Lines with "containing": please show every one of them from the listing below.

....................

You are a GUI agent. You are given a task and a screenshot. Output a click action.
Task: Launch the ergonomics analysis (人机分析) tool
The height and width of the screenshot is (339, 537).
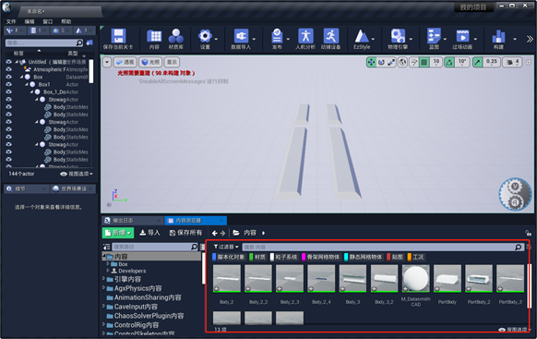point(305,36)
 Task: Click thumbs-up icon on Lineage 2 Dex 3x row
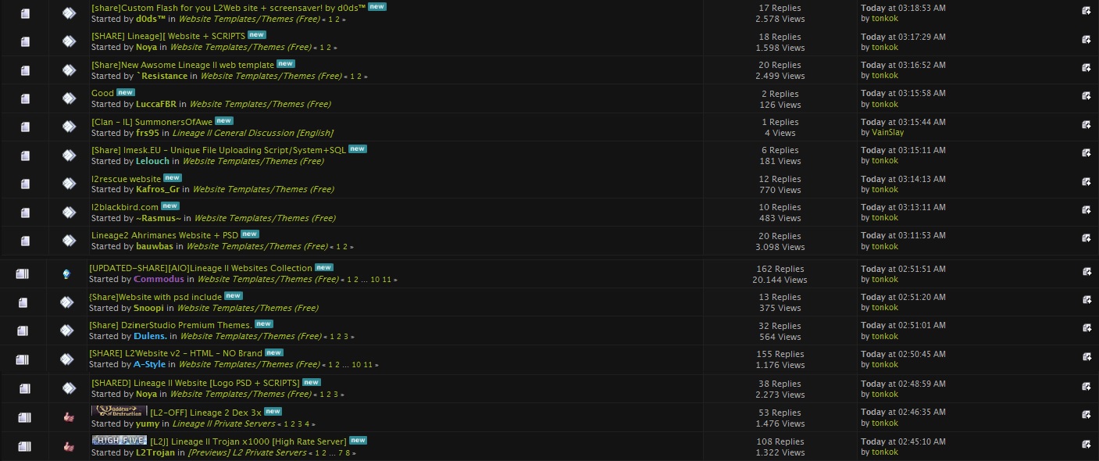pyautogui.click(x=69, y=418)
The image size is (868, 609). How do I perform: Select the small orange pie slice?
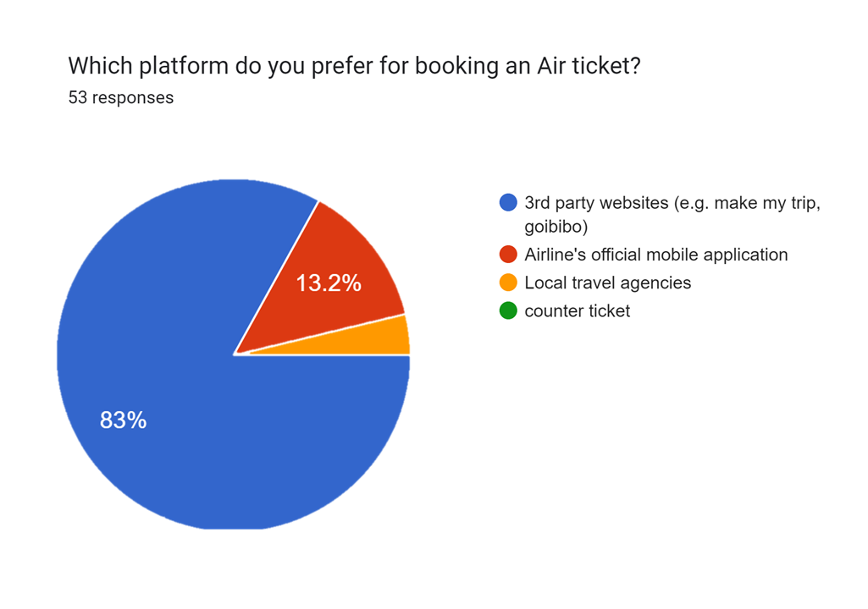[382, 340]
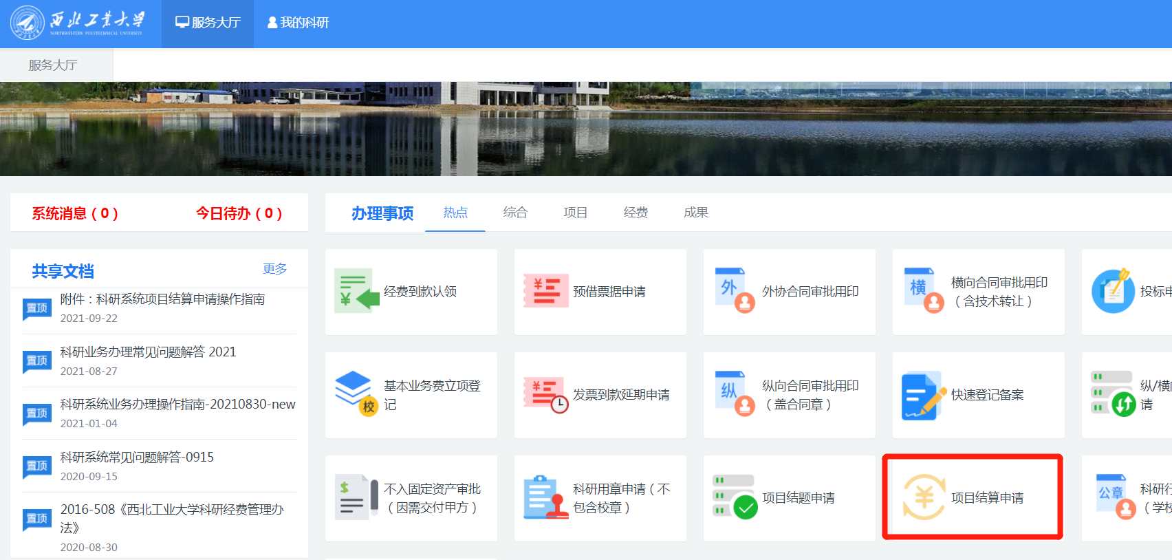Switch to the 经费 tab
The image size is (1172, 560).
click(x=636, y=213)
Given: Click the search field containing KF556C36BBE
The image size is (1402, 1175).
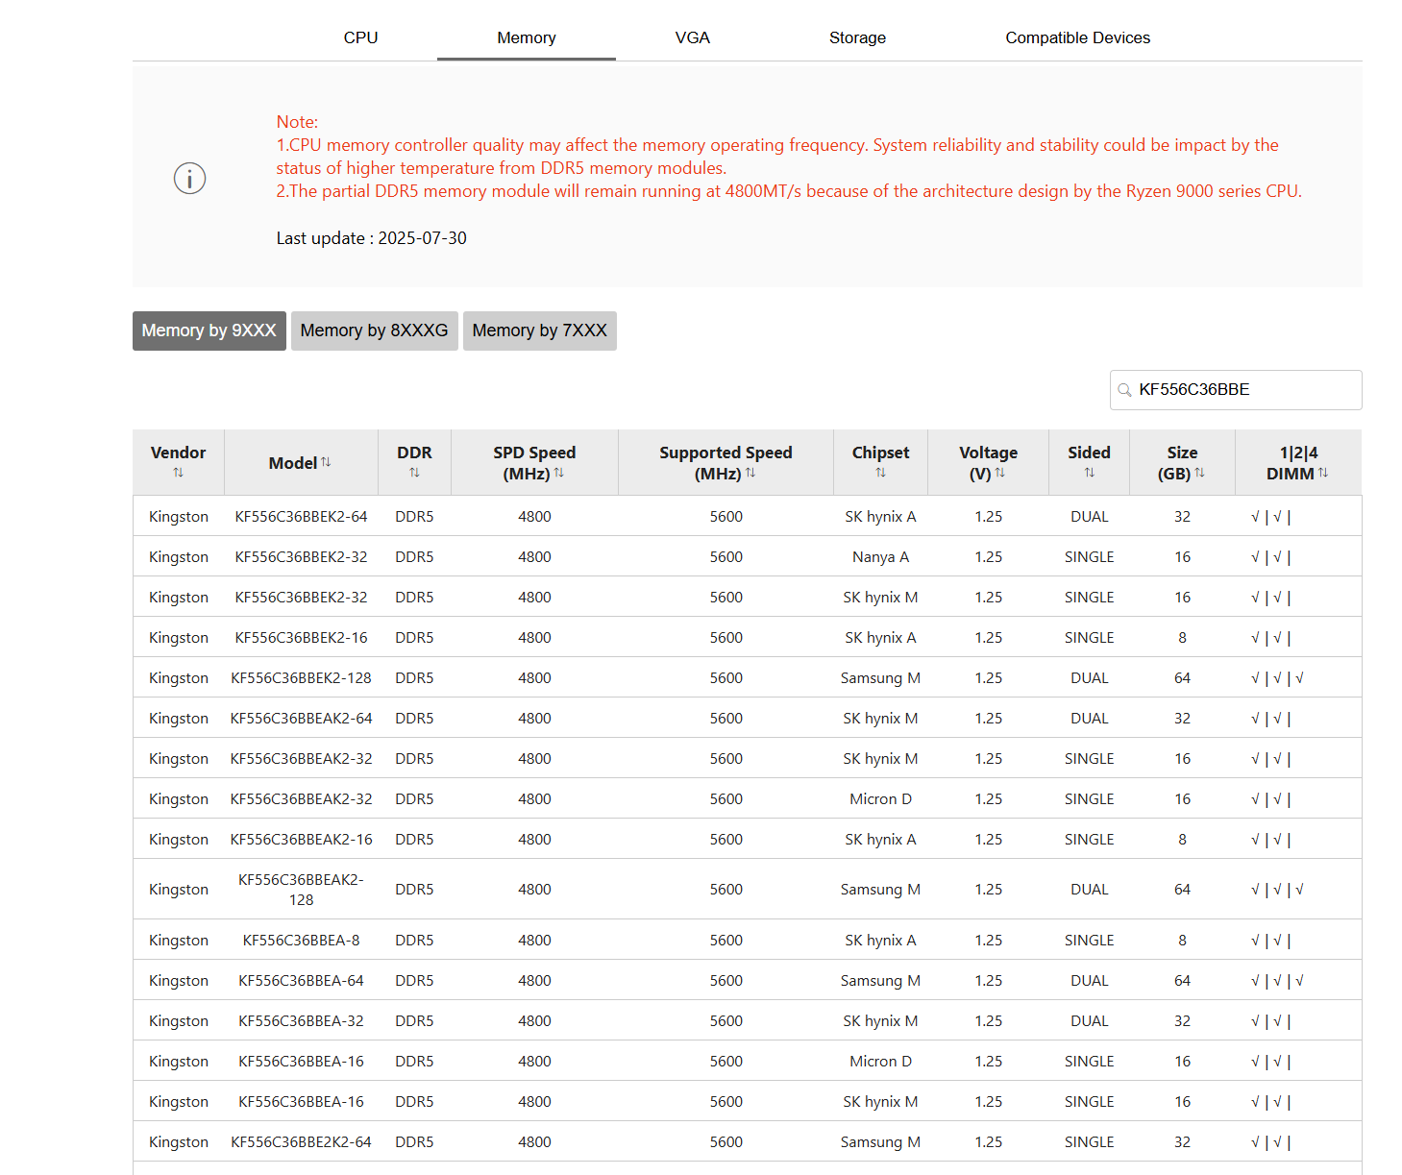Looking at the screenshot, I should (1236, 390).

....................

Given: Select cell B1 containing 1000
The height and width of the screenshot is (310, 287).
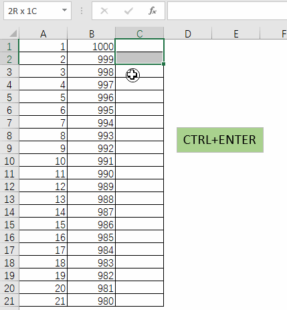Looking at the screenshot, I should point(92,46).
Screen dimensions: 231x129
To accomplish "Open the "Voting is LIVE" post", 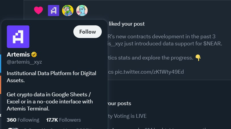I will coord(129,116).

....................

## Exercise output
Given: Click the search field containing KF556C36BBE
Given: Select cell B1 containing 1000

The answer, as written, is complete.